Révision de la loi sur l’asile
La loi sur l’asile est aussi en cours de révision. Si le projet initial du Conseil fédéral épargnait l’admission provisoire, les parlementaires UDC n’ont pas manqué de formuler des propositions corrosives sur la question: éliminer la possibilité d’obtenir un permis B à partir du permis F, distribuer l’aide sociale uniquement en nature (distribuer des plateaux-repas au lieu d’une aide financière), limiter le permis F aux seuls ressortissants de pays en guerre (plus d’admission provisoire pour raison médicale), supprimer le droit au regroupement familial.
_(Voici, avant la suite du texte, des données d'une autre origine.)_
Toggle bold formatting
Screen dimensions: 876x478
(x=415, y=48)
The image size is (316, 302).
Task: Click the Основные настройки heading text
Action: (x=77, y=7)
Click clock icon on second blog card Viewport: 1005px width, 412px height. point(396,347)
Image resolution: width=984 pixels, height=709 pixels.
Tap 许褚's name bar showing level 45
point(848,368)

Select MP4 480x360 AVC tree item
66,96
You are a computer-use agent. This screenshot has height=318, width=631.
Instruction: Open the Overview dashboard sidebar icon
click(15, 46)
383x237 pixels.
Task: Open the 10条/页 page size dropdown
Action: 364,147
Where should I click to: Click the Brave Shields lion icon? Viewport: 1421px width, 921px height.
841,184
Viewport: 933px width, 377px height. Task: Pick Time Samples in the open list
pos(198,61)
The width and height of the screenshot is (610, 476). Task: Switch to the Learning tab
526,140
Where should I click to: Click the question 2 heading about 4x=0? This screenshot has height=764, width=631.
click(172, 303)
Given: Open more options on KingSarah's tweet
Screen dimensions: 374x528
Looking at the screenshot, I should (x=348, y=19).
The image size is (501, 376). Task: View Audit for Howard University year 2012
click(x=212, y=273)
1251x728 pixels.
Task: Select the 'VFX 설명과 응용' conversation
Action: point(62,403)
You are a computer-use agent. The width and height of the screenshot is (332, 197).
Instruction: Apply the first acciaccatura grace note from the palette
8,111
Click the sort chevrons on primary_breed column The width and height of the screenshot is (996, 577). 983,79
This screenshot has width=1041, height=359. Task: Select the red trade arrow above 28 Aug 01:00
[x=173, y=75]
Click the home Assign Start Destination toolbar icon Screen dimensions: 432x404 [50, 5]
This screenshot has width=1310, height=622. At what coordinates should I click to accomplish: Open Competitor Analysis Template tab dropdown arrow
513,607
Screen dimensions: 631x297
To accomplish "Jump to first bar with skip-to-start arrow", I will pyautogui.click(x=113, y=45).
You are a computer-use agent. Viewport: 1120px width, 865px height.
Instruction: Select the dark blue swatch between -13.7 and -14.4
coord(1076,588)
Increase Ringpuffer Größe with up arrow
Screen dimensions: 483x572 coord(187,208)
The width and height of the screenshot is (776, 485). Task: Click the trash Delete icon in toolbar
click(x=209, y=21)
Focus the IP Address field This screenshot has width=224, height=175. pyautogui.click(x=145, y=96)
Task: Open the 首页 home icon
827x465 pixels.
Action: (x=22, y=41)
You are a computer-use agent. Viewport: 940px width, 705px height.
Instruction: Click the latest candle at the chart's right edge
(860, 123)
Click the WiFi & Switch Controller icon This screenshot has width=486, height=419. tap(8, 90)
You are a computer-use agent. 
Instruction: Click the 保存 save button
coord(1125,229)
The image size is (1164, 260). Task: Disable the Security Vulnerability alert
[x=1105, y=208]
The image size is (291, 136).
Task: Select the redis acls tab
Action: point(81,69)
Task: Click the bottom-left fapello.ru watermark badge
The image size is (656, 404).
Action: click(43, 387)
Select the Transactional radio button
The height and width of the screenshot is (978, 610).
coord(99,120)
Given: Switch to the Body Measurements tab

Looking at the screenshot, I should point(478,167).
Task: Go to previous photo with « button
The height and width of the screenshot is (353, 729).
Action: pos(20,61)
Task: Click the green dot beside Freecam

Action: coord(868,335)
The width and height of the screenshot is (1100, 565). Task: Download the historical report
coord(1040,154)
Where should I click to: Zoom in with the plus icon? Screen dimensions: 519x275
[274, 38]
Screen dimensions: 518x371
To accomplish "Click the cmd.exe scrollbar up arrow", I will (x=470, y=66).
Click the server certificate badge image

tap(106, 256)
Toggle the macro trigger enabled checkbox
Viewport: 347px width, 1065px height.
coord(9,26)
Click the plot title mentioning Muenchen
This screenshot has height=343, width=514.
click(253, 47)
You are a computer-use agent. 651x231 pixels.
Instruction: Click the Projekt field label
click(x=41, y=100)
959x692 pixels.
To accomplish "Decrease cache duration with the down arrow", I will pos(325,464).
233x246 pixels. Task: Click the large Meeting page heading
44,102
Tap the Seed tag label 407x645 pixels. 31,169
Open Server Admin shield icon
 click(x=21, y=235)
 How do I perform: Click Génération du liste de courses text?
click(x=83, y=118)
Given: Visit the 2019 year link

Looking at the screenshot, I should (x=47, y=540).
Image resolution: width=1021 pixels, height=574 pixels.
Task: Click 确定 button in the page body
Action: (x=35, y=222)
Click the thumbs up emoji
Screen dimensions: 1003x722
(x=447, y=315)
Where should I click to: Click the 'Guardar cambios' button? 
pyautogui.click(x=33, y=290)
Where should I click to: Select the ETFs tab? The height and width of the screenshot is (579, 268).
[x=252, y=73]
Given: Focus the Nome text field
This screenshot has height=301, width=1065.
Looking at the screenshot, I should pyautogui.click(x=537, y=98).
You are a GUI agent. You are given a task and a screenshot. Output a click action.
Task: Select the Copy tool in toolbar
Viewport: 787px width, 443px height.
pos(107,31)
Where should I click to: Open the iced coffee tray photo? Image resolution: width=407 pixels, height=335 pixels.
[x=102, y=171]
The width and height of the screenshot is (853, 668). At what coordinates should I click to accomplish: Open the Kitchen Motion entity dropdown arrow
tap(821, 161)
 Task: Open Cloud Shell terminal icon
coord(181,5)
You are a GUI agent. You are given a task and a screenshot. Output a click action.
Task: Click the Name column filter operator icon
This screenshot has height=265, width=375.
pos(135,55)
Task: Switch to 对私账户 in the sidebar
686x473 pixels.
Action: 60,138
Toutes ces mesures risquent fort de passer la rampe du Parlement et de se retrouver dans la loi.
Tendance européenne
En Europe, la tendance est plutôt à l’amélioration des conditions accordées aux bénéficiaires de la «protection subsidiaire», dénomination nettement plus digne que la nôtre. En décembre 2011, l’Union européenne a adopté des modifications de la directive dite «qualification» régissant entre autres le statut de la protection subsidiaire. L’UE a souhaité le renforcer: accès à une autorisation de séjour au bout de trois ans, renforcement des droits en matière de regroupement familial, d’accès à l’emploi et aux soins, etc. On est loin du tout-au-durcissement joué par les autorités suisses! Pourtant, ces changements font partie de l’acquis que la Suisse devra probablement respecter au moment où entrera en vigueur l’Accord de Dublin III (prévu fin 2012).
Des lois nationales contraires au droit international… on commence à connaître, non?
Aldo Brina, CSP-GE
L’admission provisoire, ou permis F, est ce statut que l’on octroie aux personnes qui n’obtiennent pas l’asile mais pour lesquelles on reconnaît que l’exécution du renvoi serait illicite, ou ne peut être raisonnablement exigée. L’admission est dite «provisoire» car elle peut être levée, en fonction principalement de l’évolution de la situation du pays d’origine (fin d’un conflit par exemple).
Fin 2011, plus de 23’000 personnes vivaient en Suisse au bénéfice de ce statut. Environ 16% des décisions de l’ODM ont abouti à l’octroi d’une admission provisoire. Plus du double si on ne tient pas compte des demandes écartées avant toute forme d’examen (NEM).
Ce statut a donc une importance considérable dans notre politique d’asile. Il est pourtant empreint d’une contradiction majeure : son caractère « provisoire » contraste avec la réalité. Dans la grande majorité des cas, les titulaires du permis F finissent par s’installer durablement en Suisse, parce qu’ils remplissent les conditions d’octroi du permis B ou de la naturalisation.